ACK/cmnt[Xenial]: [SRU][Bionic][PATCH 1/1] vfio/pci: Hide broken INTx support from user
Kleber Souza
kleber.souza at canonical.com
Fri Jul 27 09:52:48 UTC 2018
On 07/06/18 20:41, Joseph Salisbury wrote:
> From: Alex Williamson <alex.williamson at redhat.com>
>
> BugLink: http://bugs.launchpad.net/bugs/1779830
>
> INTx masking has two components, the first is that we need the ability
> to prevent the device from continuing to assert INTx. This is
> provided via the DisINTx bit in the command register and is the only
> thing we can really probe for when testing if INTx masking is
> supported. The second component is that the device needs to indicate
> if INTx is asserted via the interrupt status bit in the device status
> register. With these two features we can generically determine if one
> of the devices we own is asserting INTx, signal the user, and mask the
> interrupt while the user services the device.
>
> Generally if one or both of these components is broken we resort to
> APIC level interrupt masking, which requires an exclusive interrupt
> since we have no way to determine the source of the interrupt in a
> shared configuration. This often makes it difficult or impossible to
> configure the system for userspace use of the device, for an interrupt
> mode that the user may not need.
>
> One possible configuration of broken INTx masking is that the DisINTx
> support is fully functional, but the interrupt status bit never
> signals interrupt assertion. In this case we do have the ability to
> prevent the device from asserting INTx, but lack the ability to
> identify the interrupt source. For this case we can simply pretend
> that the device lacks INTx support entirely, keeping DisINTx set on
> the physical device, virtualizing this bit for the user, and
> virtualizing the interrupt pin register to indicate no INTx support.
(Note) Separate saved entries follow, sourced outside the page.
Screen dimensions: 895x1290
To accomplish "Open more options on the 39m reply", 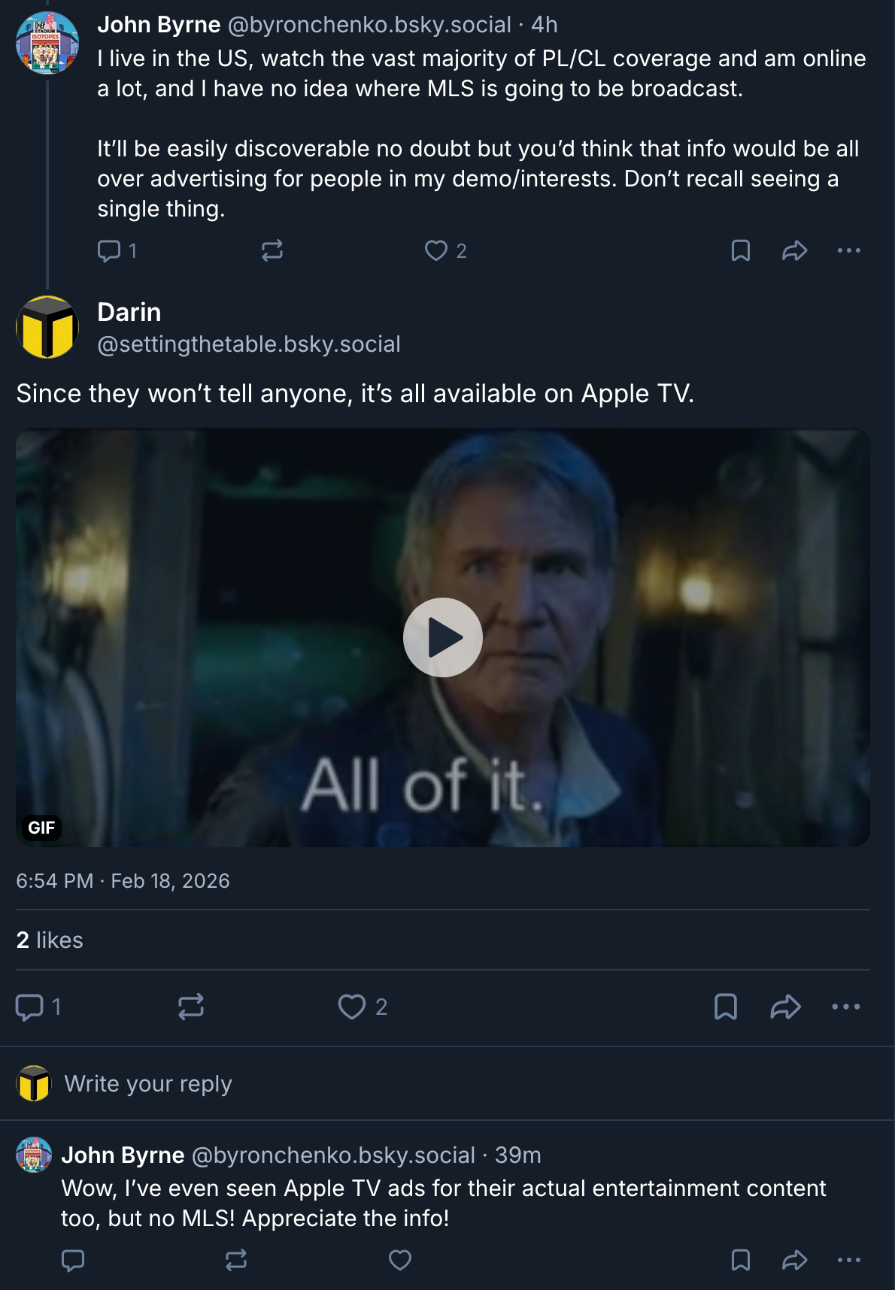I will tap(848, 1260).
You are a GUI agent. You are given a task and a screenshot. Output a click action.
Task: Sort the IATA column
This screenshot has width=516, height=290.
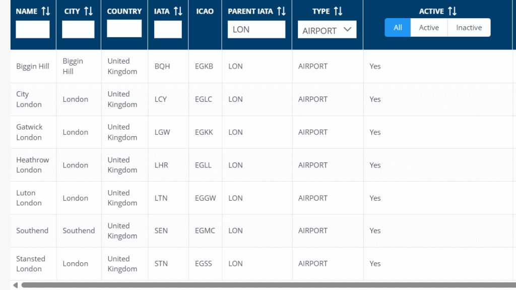click(177, 11)
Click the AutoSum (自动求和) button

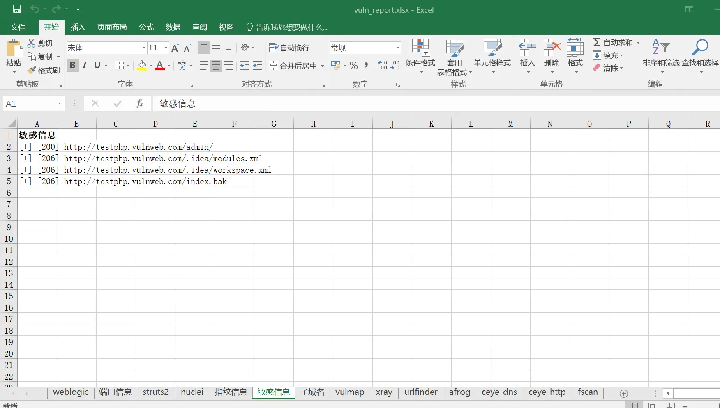[x=613, y=42]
> We already support virtualization of the DisINTx bit and already
> virtualize the interrupt pin for platforms without INTx support. By
> tying these components together, setting DisINTx on open and reset,
> and identifying devices broken in this particular way, we can provide
> support for them w/o the handicap of APIC level INTx masking.
>
> Intel i40e (XL710/X710) 10/20/40GbE NICs have been identified as being
> broken in this specific way. We leave the vfio-pci.nointxmask option
> as a mechanism to bypass this support, enabling INTx on the device
> with all the requirements of APIC level masking.
>
> Signed-off-by: Alex Williamson <alex.williamson at redhat.com>
> Cc: John Ronciak <john.ronciak at intel.com>
> Cc: Jesse Brandeburg <jesse.brandeburg at intel.com>
> (cherry picked from commit 450744051d201c4d72436ebf5b04b9a06ba2cf30)
> Signed-off-by: Joseph Salisbury <joseph.salisbury at canonical.com>
This patch is targeted for Xenial and not Bionic.
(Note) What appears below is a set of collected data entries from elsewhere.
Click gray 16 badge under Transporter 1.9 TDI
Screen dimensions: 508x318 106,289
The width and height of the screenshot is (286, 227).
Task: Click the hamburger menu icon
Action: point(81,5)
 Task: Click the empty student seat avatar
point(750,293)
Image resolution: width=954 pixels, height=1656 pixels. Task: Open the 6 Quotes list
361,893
Joseph, could you please add the SRU justification to the bug report as
well?
Thanks,
Kleber
Acked-by: Kleber Sacilotto de Souza <kleber.souza at canonical.com>
> ---
> drivers/vfio/pci/vfio_pci.c | 55 ++++++++++++++++++++++++++++++-------
> drivers/vfio/pci/vfio_pci_config.c | 9 +++++-
> drivers/vfio/pci/vfio_pci_private.h | 1 +
> 3 files changed, 54 insertions(+), 11 deletions(-)
>
> diff --git a/drivers/vfio/pci/vfio_pci.c b/drivers/vfio/pci/vfio_pci.c
> index b31b84f..da5108a 100644
> --- a/drivers/vfio/pci/vfio_pci.c
> +++ b/drivers/vfio/pci/vfio_pci.c
> @@ -112,6 +112,35 @@ static inline bool vfio_pci_is_vga(struct pci_dev *pdev)
>
> static void vfio_pci_try_bus_reset(struct vfio_pci_device *vdev);
>
> +/*
> + * INTx masking requires the ability to disable INTx signaling via PCI_COMMAND
> + * _and_ the ability detect when the device is asserting INTx via PCI_STATUS.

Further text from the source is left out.